» **EJERCICIO PROPUESTO**:
Transcribe sin cambios el pasaje del texto sobre Tiberíades que empieza en "Cuántas veces, en" y termina en "la mejilla opuesta.".

━━━━━ TEXTO DE LECTURA

Visité Tiberíades en mi primer viaje a Israel, un país que pocos años antes había triunfado en una relampagueante ofensiva bélica que la posteridad habría de conocer como “Guerra de los seis días”. Galilea lucía entonces como una comarca apacible; era la misma tierra de donde habían sido oriundos los discípulos de Jesús, y era el mismo lugar donde hace dos mil años había vivido el Maestro con su familia. Ahí, en las orillas del lago, se podía adquirir agua enlatada de ese mar de aguas tranquilas o de su afluente, el río Jordán; o unos tarros cilíndricos que contenían auténtica “tierra santa”; o claro, no faltaba más, unos metálicos recipientes que proclamaban su contenido: “aire bendito de Palestina”…

Ahí mismo, en un paisaje exento de cerros escarpados y considerables depresiones, debe haber existido un pequeño collado en cuyas laderas Jesús predicó alguna vez, y en donde, según el evangelio atribuido a Mateo, Jesús habría pronunciado su más famosa homilía, una alocución con la que resumiría los fundamentos de una doctrina que sería más tarde recogida por el naciente cristianismo: el revolucionario sermón de la montaña.

Cuántas veces, en mis lejanos tiempos de colegio, no habré escuchado, como parte de la cotidiana liturgia a que estuve expuesto, aquel poco sucinto capítulo del evangelio que contenía: ora insistentes y bondadosas recomendaciones, ora la plegaria cristiana por excelencia –el suplicante Padrenuestro-, ora las sabias “bienaventuranzas”. En ese texto se mencionaba un lugar recóndito y subterráneo que desde siempre quiso menoscabar los cimientos de mi fe –el inenarrable y aterrador infierno-; se predicaba aquello tan cristiano de no responder ojo por ojo, ni diente por diente, y de saber ofrecer la mejilla opuesta.

━━━━━━━━━━
━━━━━ ENTRADAS DE DATOS

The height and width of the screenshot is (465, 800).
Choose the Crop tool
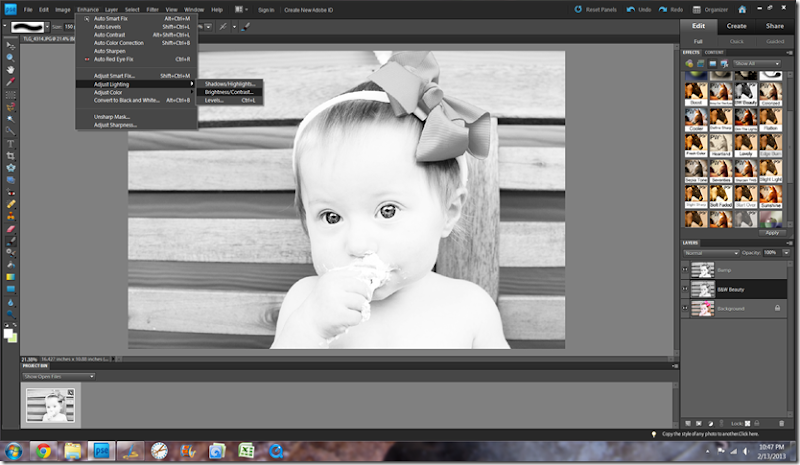pyautogui.click(x=10, y=155)
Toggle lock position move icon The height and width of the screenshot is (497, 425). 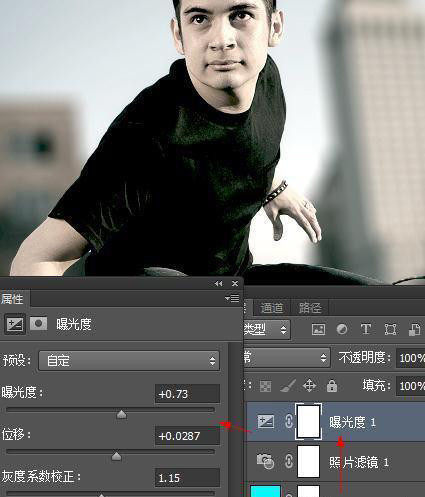point(309,386)
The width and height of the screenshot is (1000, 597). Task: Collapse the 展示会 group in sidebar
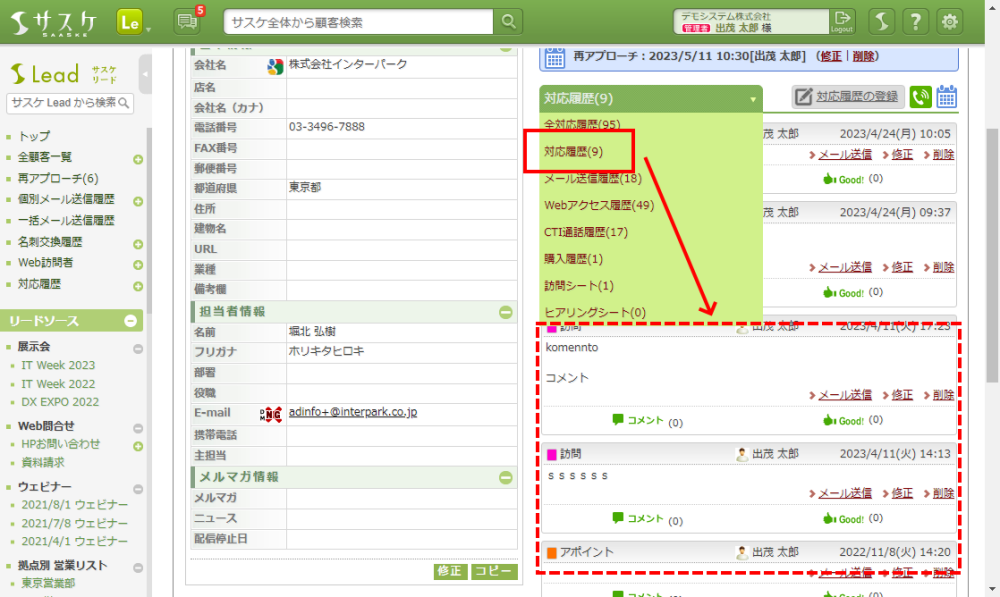click(x=138, y=348)
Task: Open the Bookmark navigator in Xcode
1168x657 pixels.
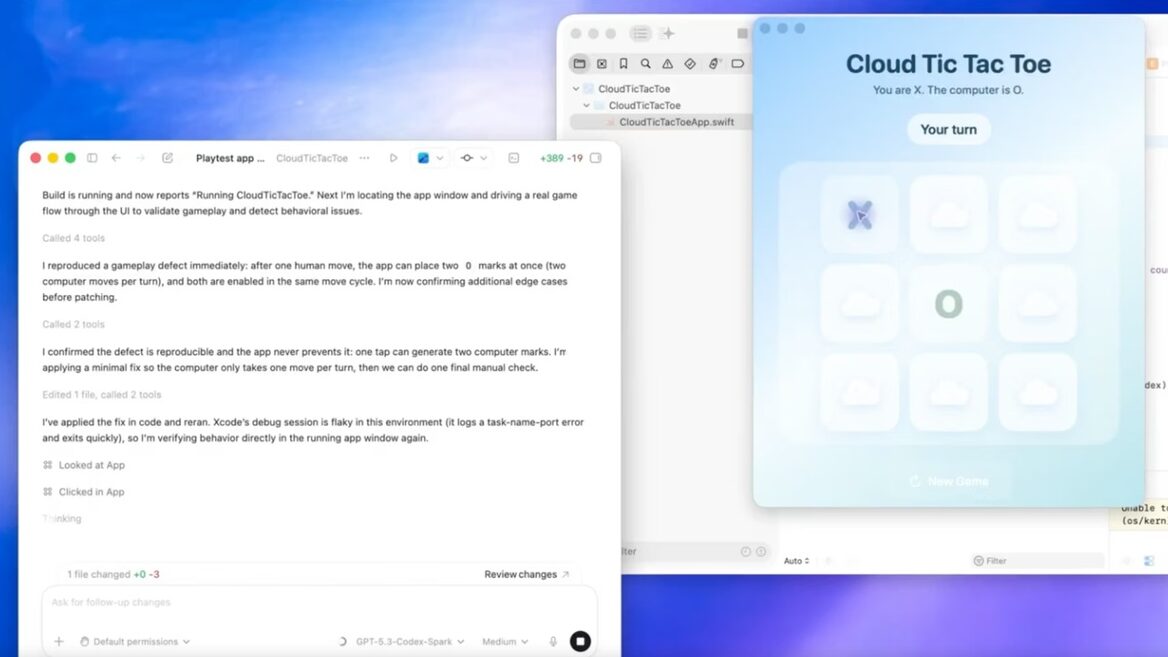Action: pos(623,63)
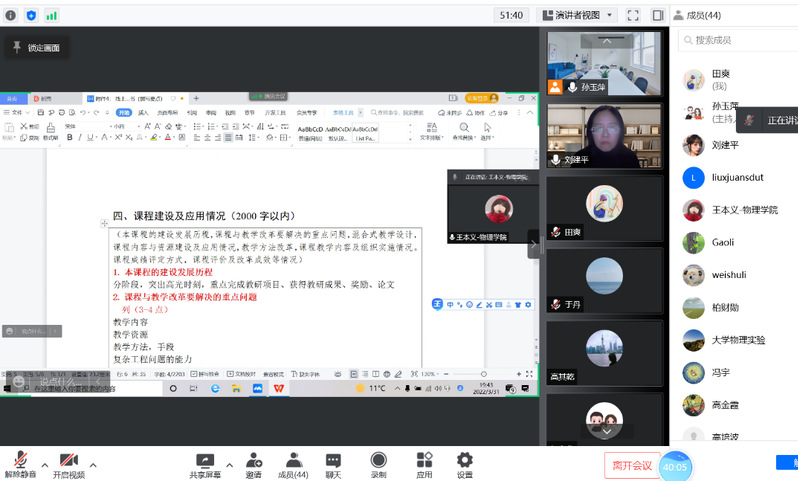
Task: Toggle the members side panel icon
Action: [658, 15]
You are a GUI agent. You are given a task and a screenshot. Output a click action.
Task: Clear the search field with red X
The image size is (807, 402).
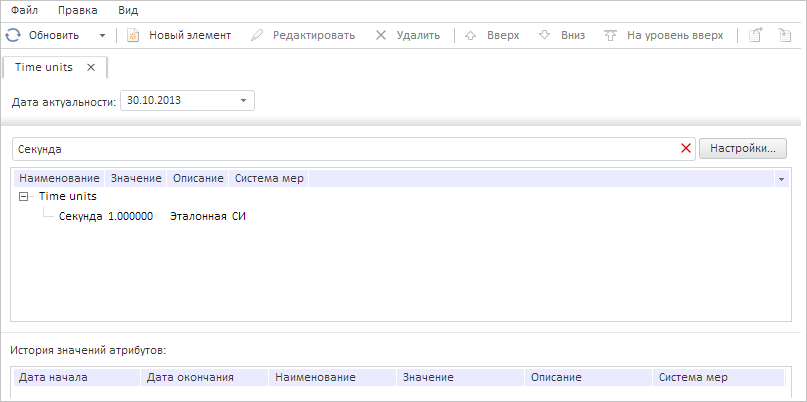[x=686, y=149]
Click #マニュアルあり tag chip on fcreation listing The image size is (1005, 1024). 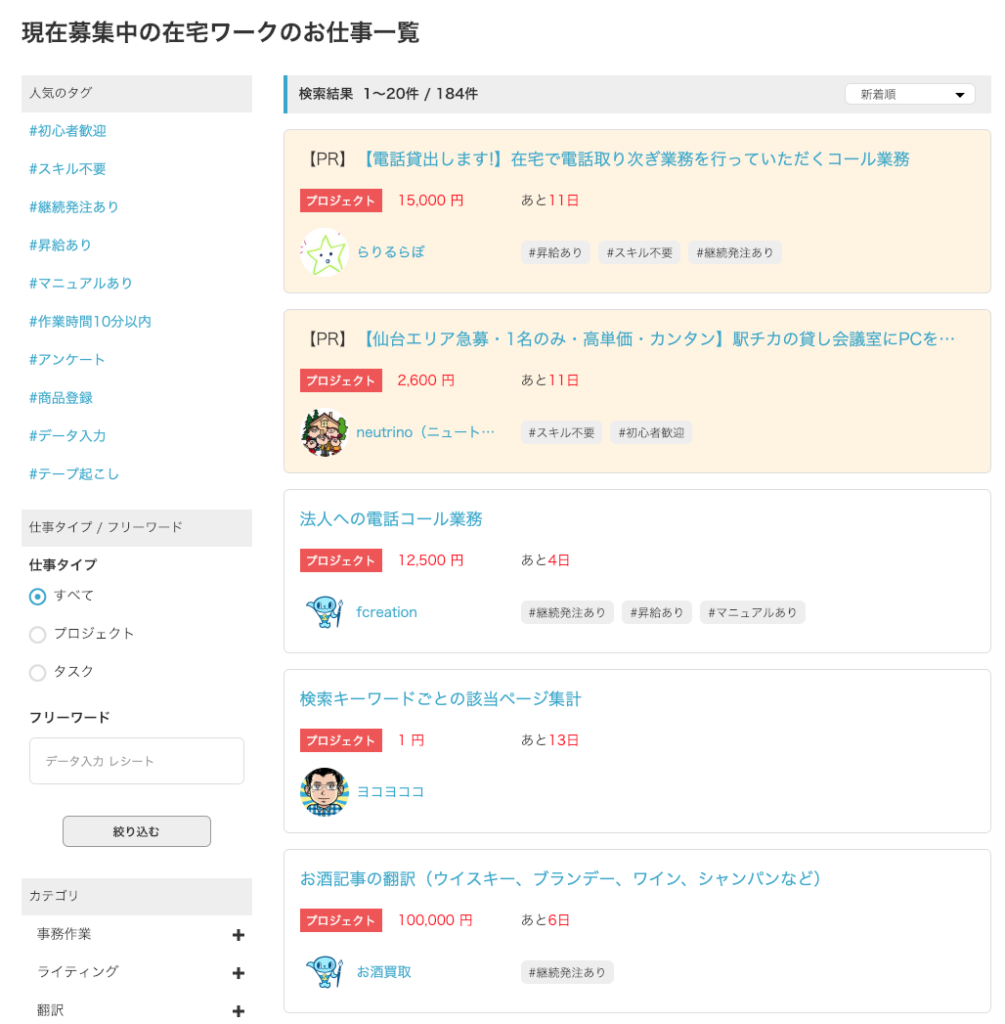point(752,612)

━━━━━━━━━━

» **RESPUESTA CORRECTA**:
Cuántas veces, en mis lejanos tiempos de colegio, no habré escuchado, como parte de la cotidiana liturgia a que estuve expuesto, aquel poco sucinto capítulo del evangelio que contenía: ora insistentes y bondadosas recomendaciones, ora la plegaria cristiana por excelencia –el suplicante Padrenuestro-, ora las sabias “bienaventuranzas”. En ese texto se mencionaba un lugar recóndito y subterráneo que desde siempre quiso menoscabar los cimientos de mi fe –el inenarrable y aterrador infierno-; se predicaba aquello tan cristiano de no responder ojo por ojo, ni diente por diente, y de saber ofrecer la mejilla opuesta.